Il portiere biancoceleste ha esordito in A da protagonista...


Non c’è altra parola per descrivere il debutto in Serie A di Silvio Proto. Una prima arrivata forse un pò in avanti con l’età, ma, come lui stesso ha ribadito nel pre gara, “non è mai troppo tardi per avverare un sogno”. E in effetti un sogno lo è stato per davvero, come forse nemmeno lui si aspettava. Il compito cui è stato chiamato al suo arrivo nella Capitale non era infatti dei più semplici. A 35 anni, dopo una vita trascorsa su palcoscenici europei anche importanti, dover fare da chioccia a un giovane collega rampante come Strakosha non è una missione che tutti avrebbero accettato di buon grado. Durante l’anno, l’albanese non gli ha lasciato molte occasioni per poter mostrare la sua vasta esperienza: giusto qualche apparizione nella fase a gironi di Europa League e poi via, di nuovo in freezer. Lui però non ha fatto storie: forse anche consapevole di giocare comunque per una squadra grande e gloriosa, è rimasto calmo e paziente ad aspettare la sua occasione.

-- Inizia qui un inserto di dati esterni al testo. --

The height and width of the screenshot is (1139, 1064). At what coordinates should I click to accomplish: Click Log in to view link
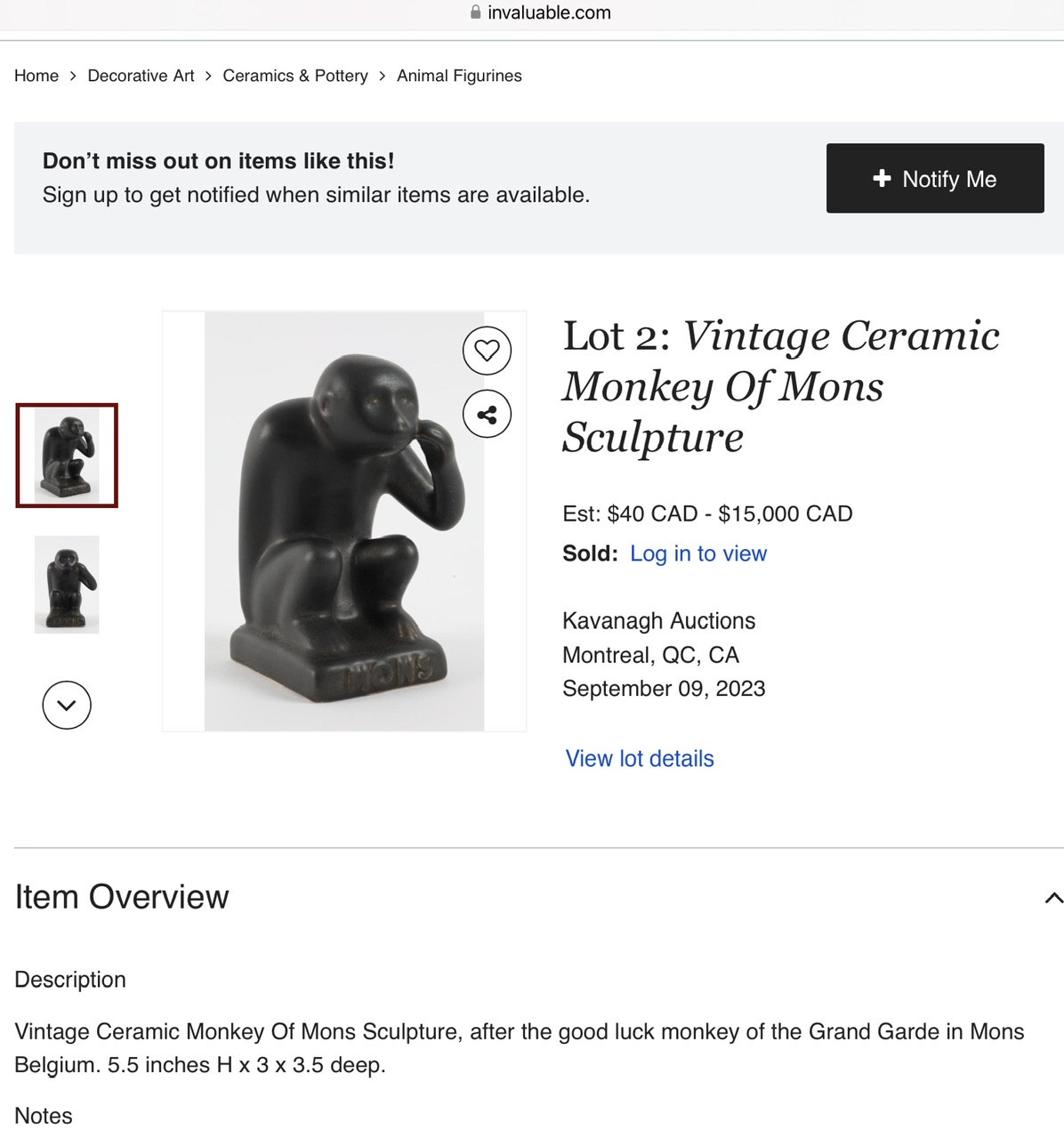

Occasione che è arrivata ieri, complice l’infortunio del suo ‘pulcino’. E lui, con tutto l’armamentario accumulato nel corso degli anni che poteva mettere a disposizione, non ha avuto problemi a farsi trovare pronto. Certo, a tratti l’emozione l’ha sentita: lo testimonia qualche rinvio maldestro, che per poco non innesca in maniera vincente gli avanti sardi. Come pure qualche perdita di tempo sui rinvii, che gli costa un’ammonizione dal direttore di gara (oltre agli improperi dei tifosi di casa). Ma per il resto, si mostra sicuro tra i pali, abile a controllare le conclusioni a rete dei padroni di casa; coraggioso nelle uscite, anche troppo a volte (come nel caso di quella ‘a valanga’ su Deiola, che lo porta a scontrarsi con Lulic, facendo temere il peggio); ma soprattutto prodigioso, sempre su Deiola: due passi rapidi in avanti e braccia alte per deviare in corner un tiro che avrebbe potuto riaprire la gara in anticipo.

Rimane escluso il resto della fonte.